BlackBerry's John Chen is giving himself two years to overhaul the smartphone maker and offset declining handset demand with sales of software that connects computers with all manner of machines, from cars to heart monitors.
Chen, who took over as chief executive officer in November, is stepping up BlackBerry's reliance on business customers instead of the smartphones that made the company famous. In the worst-case scenario in which he misses his goal of generating cash flow by this fiscal year, Chen said he'll have six to eight quarters to replace declining hardware sales with higher-margin software revenue.
"I don't have a plan to get rid of handsets, I have a plan to not be dependent on handsets," Chen said on Wednesday at Bloomberg's headquarters in New York. "All I need to do is replace the handset revenue, and this company will be very different."
The shift is the key to Chen's goal of returning the money-losing company to profit by the fiscal year that ends in March 2016. Chen is in a race against time with device sales continuing to slide - 77 per cent last quarter alone from a year earlier. His plan to create fresh revenue streams from its QNX software and BBM instant-messaging services has been welcomed by investors who've driven the stock up 23 per cent since he took the helm after a failed sale process.
BlackBerry bought QNX in 2010 for $200 million from Harman International Industries and set about building a new smartphone operating system, BlackBerry 10, on the software. It's already widely used in cars and industrial settings like coal mines and hospitals. Now Chen wants to make it more prevalent anywhere machines need to communicate with other machines.
"This is where the industry is going," Chen said. "It's all about device interaction. This is why it's so important to be agnostic."
Chen said that by replacing single-digit phone margins with software margins that are routinely 70 per cent to 90 per cent, BlackBerry can be profitable with the same level of revenue. Chen reiterated on Wednesday that he expects the Waterloo, Ontario-based company to stop losing cash by the end of this fiscal year.

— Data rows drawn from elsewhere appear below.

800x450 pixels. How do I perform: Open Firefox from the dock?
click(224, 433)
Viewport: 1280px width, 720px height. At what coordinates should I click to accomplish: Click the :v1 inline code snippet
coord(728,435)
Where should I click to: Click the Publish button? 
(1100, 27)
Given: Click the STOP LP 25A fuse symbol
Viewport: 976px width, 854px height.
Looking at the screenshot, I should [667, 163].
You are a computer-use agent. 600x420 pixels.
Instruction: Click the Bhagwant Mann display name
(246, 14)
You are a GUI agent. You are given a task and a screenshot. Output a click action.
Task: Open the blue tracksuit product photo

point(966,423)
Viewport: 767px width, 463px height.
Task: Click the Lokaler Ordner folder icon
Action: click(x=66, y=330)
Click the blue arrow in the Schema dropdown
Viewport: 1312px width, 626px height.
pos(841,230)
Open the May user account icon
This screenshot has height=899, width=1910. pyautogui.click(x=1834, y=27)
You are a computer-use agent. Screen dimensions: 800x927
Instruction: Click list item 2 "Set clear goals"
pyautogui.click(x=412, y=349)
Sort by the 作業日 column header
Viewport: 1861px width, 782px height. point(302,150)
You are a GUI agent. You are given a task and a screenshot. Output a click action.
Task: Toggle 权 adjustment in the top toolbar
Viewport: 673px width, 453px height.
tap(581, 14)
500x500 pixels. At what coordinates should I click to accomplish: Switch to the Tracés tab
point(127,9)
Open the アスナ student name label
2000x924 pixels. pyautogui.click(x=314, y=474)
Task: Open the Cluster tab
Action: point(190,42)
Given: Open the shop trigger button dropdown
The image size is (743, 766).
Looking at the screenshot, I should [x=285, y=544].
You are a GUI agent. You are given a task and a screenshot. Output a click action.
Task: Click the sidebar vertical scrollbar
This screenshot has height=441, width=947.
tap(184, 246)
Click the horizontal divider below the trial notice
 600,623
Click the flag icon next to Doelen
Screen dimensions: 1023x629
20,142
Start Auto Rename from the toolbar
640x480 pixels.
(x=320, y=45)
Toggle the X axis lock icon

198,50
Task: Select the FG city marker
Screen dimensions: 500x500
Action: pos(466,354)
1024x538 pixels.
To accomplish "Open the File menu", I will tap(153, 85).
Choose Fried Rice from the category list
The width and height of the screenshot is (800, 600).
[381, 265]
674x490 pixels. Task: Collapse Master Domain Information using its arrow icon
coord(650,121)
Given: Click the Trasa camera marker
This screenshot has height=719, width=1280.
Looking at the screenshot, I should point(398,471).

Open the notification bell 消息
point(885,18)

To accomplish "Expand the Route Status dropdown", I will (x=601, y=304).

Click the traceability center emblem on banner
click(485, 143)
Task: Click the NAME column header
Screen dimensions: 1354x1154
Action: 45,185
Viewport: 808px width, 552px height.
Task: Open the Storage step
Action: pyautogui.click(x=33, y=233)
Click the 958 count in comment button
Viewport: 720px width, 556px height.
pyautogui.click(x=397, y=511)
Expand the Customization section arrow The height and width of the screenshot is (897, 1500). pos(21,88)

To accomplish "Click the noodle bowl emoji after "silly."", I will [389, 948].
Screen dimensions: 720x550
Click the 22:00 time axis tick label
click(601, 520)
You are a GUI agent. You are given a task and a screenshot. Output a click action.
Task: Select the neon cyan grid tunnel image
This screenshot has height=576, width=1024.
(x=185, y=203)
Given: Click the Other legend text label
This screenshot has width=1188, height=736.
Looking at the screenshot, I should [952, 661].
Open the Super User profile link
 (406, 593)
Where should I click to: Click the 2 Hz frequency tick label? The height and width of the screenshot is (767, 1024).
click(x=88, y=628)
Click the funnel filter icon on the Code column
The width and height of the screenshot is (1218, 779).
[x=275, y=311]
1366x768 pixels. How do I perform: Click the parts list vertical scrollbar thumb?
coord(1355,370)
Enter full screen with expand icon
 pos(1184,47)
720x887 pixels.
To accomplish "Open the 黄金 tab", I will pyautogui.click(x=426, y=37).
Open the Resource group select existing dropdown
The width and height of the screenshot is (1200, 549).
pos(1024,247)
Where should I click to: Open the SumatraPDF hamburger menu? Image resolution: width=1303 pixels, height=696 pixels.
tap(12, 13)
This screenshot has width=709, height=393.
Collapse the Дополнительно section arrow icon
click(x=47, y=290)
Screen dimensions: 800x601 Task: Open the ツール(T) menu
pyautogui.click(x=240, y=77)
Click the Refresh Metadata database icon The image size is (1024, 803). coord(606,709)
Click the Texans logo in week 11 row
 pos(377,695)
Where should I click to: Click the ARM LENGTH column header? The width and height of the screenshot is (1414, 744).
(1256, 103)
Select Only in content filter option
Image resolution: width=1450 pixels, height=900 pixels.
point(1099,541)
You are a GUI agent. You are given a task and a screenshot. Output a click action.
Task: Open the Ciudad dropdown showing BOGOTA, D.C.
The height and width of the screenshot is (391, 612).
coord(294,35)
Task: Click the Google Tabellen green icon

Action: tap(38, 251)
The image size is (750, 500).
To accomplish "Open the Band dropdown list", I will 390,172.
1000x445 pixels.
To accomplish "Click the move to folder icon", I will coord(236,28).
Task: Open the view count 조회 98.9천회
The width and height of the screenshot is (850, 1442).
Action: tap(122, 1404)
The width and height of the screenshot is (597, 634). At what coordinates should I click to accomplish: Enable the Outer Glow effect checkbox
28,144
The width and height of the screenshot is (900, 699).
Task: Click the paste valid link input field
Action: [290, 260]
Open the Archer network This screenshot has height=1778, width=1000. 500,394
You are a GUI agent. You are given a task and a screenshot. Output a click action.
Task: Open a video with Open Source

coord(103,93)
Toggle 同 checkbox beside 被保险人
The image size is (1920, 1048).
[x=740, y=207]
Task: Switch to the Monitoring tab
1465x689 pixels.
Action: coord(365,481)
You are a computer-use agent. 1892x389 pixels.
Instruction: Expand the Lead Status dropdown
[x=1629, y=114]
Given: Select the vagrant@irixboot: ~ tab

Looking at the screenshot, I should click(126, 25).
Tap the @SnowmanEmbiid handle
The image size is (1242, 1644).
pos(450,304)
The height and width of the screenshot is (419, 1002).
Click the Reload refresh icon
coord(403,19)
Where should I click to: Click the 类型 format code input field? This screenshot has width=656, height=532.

The company is focused on supplying both software and hardware to customers in regulated industries such as finance, government, health care and law who need security, risk management and high productivity, Chen said. About 80 per cent of BlackBerry's installed base of smartphone customers are in a regulated industry, and an even higher percentage of customers dependent on its servers are in such a field, he said.
Emphasising this core base of users and technology that caters to them "will be the best way to capture and reverse the decline of our value," he said.
Chen took over after a plan to sell BlackBerry and take it private had collapsed. He said that he's focused on making BlackBerry competitive again, not selling the company at a distressed price.
"I'm not running the company for a sale," Chen said. "I'm running the company to generate value, to grow the business.'
He pointed out that he ran Pyramid Technology for five years before he sold it and Sybase for 12 years before SAP AG bought it for $5.8 billion in 2010.
Chen inherited a company that had been losing smartphone market share to Apple and Samsung Electronics for years. As recently as late 2010, BlackBerry claimed 19 per cent of the global smartphone market, according to IDC. By December of last year, it had slipped to 0.6 per cent.
As the company shifts its emphasis to supplying software and services, Chen recently decided to end BlackBerry's partnership with T-Mobile US.
In February, T-Mobile started offering to swap new iPhones for old BlackBerrys. Last week, Chen said he won't renew the supply agreement with T-Mobile, the fourth-largest US wireless carrier, saying that their strategies are "not complementary."
"What kind of business person am I when I knowingly am giving a license for a company to move my customers away?" Chen said on Wednesday in the interview.
Severing ties with BlackBerry critics, cementing loyalties with other carriers and bringing back the older and popular BlackBerry Bold phone have been among the latest steps in Chen's efforts to restore faith in the company.
"It was easier to do this with T-Mobile," he said. "They are clearly focused on consumers, and I'm clearly focused on enterprise. So this is a different conversation if it was AT&T or Verizon."
In recent weeks, BlackBerry also has taken legal action to try to stamp out product leaks and just won a court order convincing a judge that Typo Products probably infringed its patents with its clip-on keyboard.
See also: BlackBerry wins ruling against iPhone keyboard
The move to cut ties with T-Mobile wasn't emotional, he said. It was to send a signal.
"I wanted to make sure the world knows that we are not going to let people push us around," Chen said.